• EXCERPTED DATA:
- - -
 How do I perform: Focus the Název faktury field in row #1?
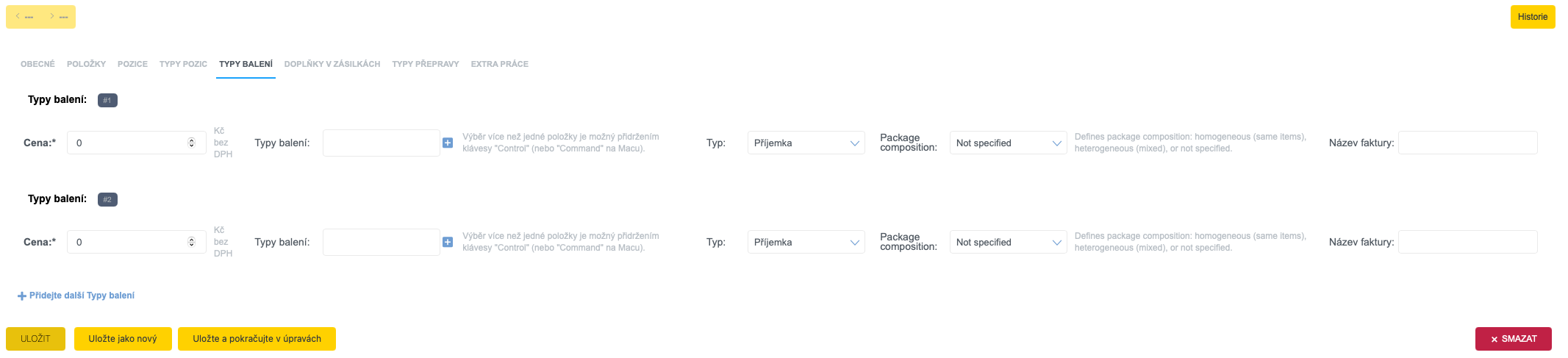click(1467, 143)
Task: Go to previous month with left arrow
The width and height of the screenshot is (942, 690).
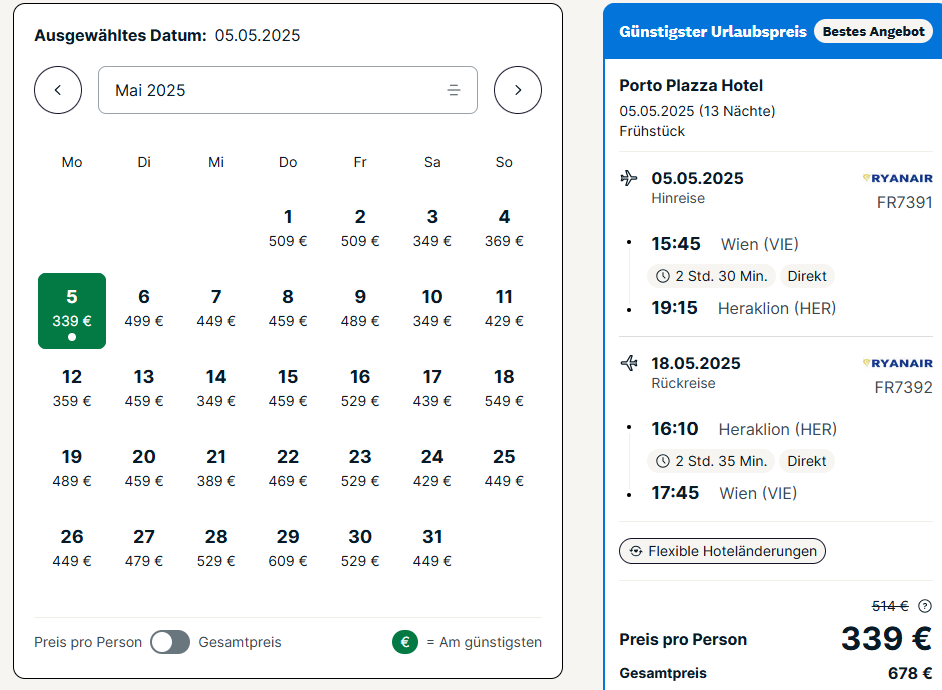Action: tap(58, 90)
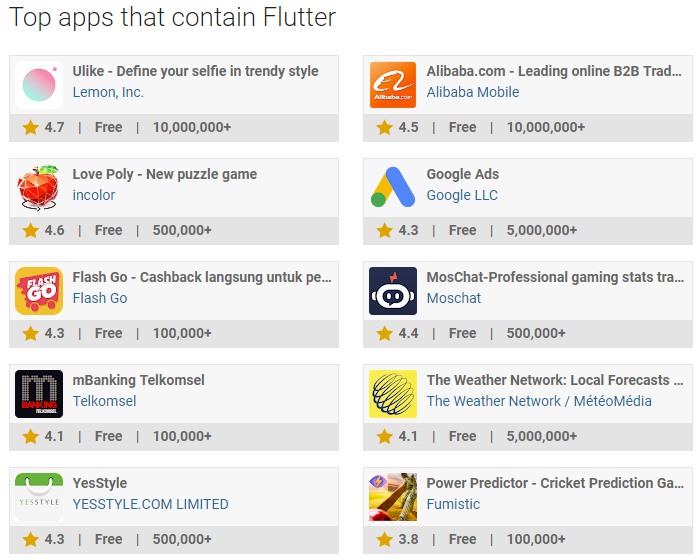
Task: Click the Flash Go app icon
Action: (39, 291)
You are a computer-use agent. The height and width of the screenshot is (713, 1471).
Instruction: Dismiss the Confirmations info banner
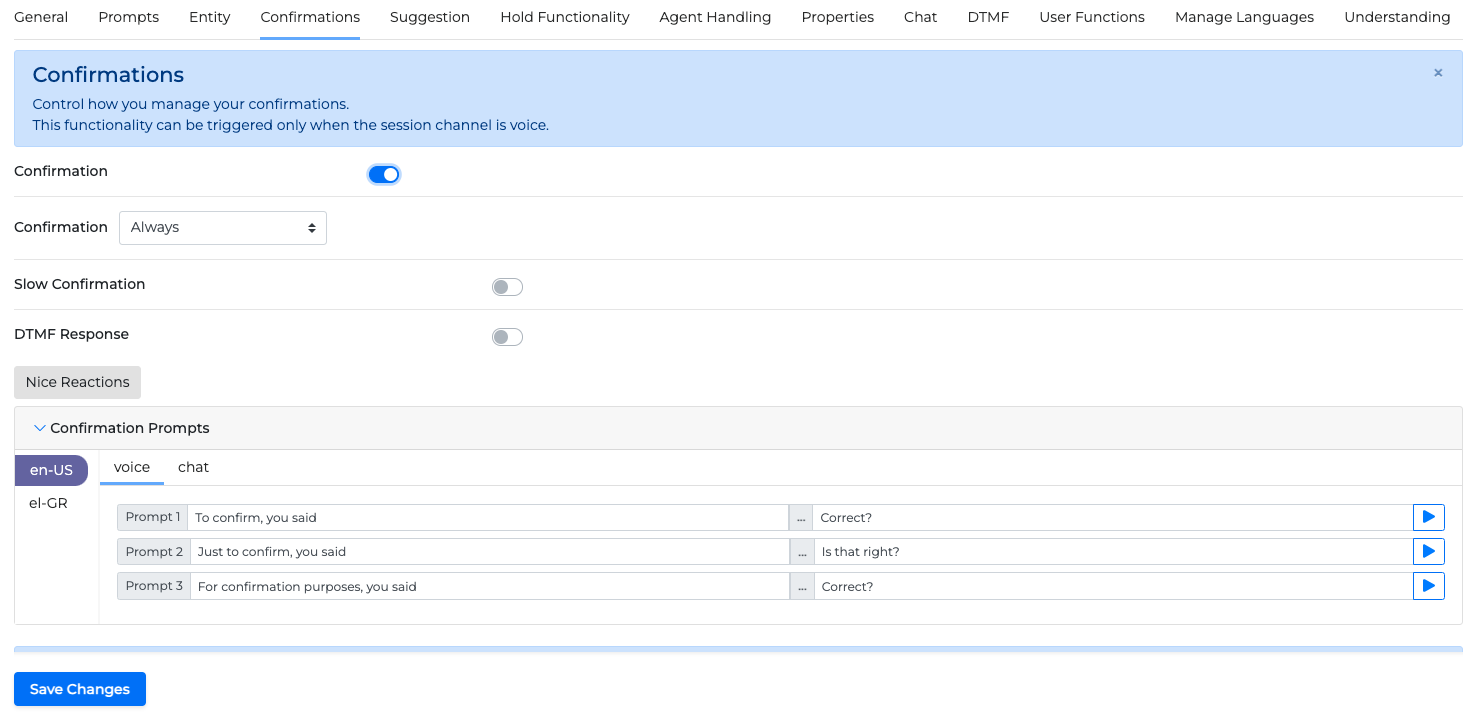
- - -
• WHAT IS NEEDED:
Format the lines from the one containing "Task: Go to previous month with left arrow" through the end of the entries as a numbered list, with blank lines omitted. Leave the pictures out of your answer.

• SOLUTION BELOW:
1. Task: Go to previous month with left arrow
2. The width and height of the screenshot is (942, 690).
3. Action: tap(58, 90)
4. Task: Click the Flash Go app icon
5. Action: (39, 291)
6. You are a computer-use agent. The height and width of the screenshot is (713, 1471).
7. Instruction: Dismiss the Confirmations info banner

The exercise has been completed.